If there’s anything that’s more ingrained in Mushroom’s DNA, it’s Skyhooks, the band that started it all for Gudinski and the company. Vika & Linda Bull do a sassy cover of the band’s “Living in the 70s”, and you think the rest of tonight’s event could have a chronological theme.
That’s quickly scrapped when Missy Higgins jumps to 1986 for her cover of The Triffids’ “Wide Open Road”, followed by her breakout hit “Scar”. For the rest of the night we’re treated to 1-2 songs from the all-star lineup – either their celebratory cover of a song from the Mushroom catalogue, or one of their own big hits.
At the rockier end of the spectrum, The Temper Trap bring blissed vibes into the arena with their take on The Church’s “Under the Milky Way”, before instigating euphoria with “Sweet Disposition”. Birds of Tokyo could have picked better cuts from their early days, but still prove popular with two more recent hits, “Lanterns” (accompanied by a sea of phone lights) and “Good Lord”.
There’s room tonight for hip hop too, as Bliss n Eso get everyone, including my heavy metal-loving mate next to me, waving their hands during “The Sea Is Rising”. The Teskey Brothers bring plenty of soul with their hit “So Caught Up”, and Leonardo’s Bride remind us just how beautiful “Even When I’m Sleeping” is with a stripped-back rendition on the smaller stage perched in the stands at the back end of the arena.

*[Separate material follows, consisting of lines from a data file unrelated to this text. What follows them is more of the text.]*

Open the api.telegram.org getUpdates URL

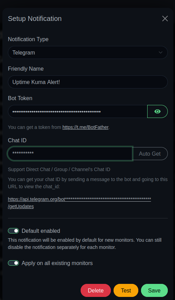click(x=79, y=203)
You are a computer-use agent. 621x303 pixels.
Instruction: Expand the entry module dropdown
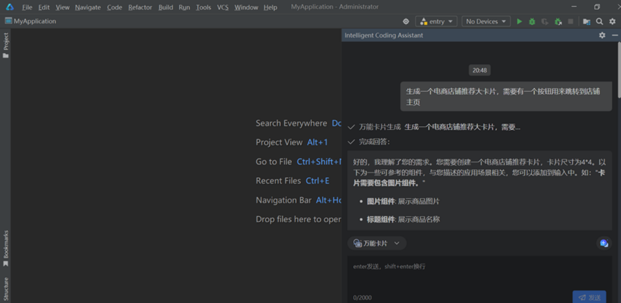tap(436, 21)
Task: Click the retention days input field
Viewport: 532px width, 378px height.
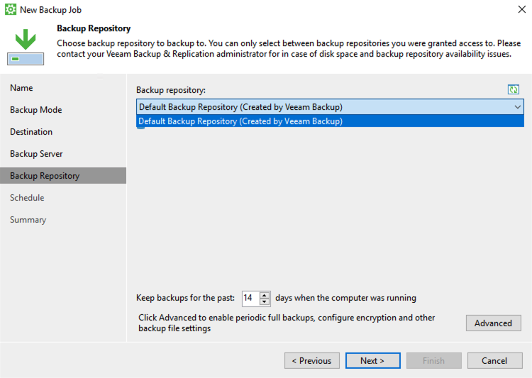Action: tap(250, 299)
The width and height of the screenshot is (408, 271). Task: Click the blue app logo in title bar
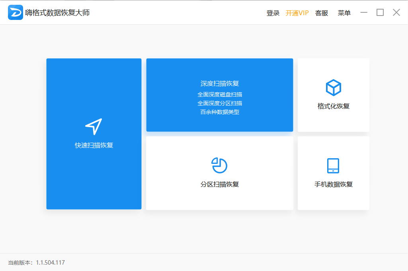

While there were hardly any bad performances, it was the Indigenous artists, or those with an Indigenous link which proved to be the biggest standouts. Christine Anu and her daughter’s rendition of “My Island Home” on the smaller stage was the perfect patriotic moment, before they fittingly threw to Goanna on the main stage with the anthemic “Solid Rock”.
After a rousing intro from Briggs, you would have been lucky to find anyone not bouncing along to Yothu Yindi, who owned their slot with “Djapana (Sunset Dreaming)” and the iconic “Treaty”. And Dan Sultan brought all the feels and showed his mighty talent as he covered Archie Roach’s “Took the Children Away” from a mini-grand piano.
Mushroom50 closed with Mark Seymour’s solo take on his band’s classic “Throw Your Arms Around Me”, with Ed Sheeran’s voice booming down the line for one verse – a weird arrangement which only those watching on TV at home would have been able to fully enjoy. The rest of Hunters and Collectors then joined him for “Do You See What I See”, “Holy Grail”, and a big burst of confetti, before Lee Simon boomed over the PA, thanking us for attending and wishing us a safe trip home.
It was somewhat of an abrupt ending, and perhaps the only thing this wonderfully programmed celebration could have done better. Would it have been too much to get a few more of the acts back together on stage for a big singalong at the end?
That aside, Mushroom50 proved to be a brilliant and fitting spectacle, one that honoured the past and also pointed to the future with the inclusion of a new artist showcase led by more recent singings such as Logan, WILSN, Merci Mercy, and Gordi. It served as a perfect four-and-a-half hour journey through Australian music history, and anyone inside Rod Laver Arena or watching on television at home would have been enriched by it.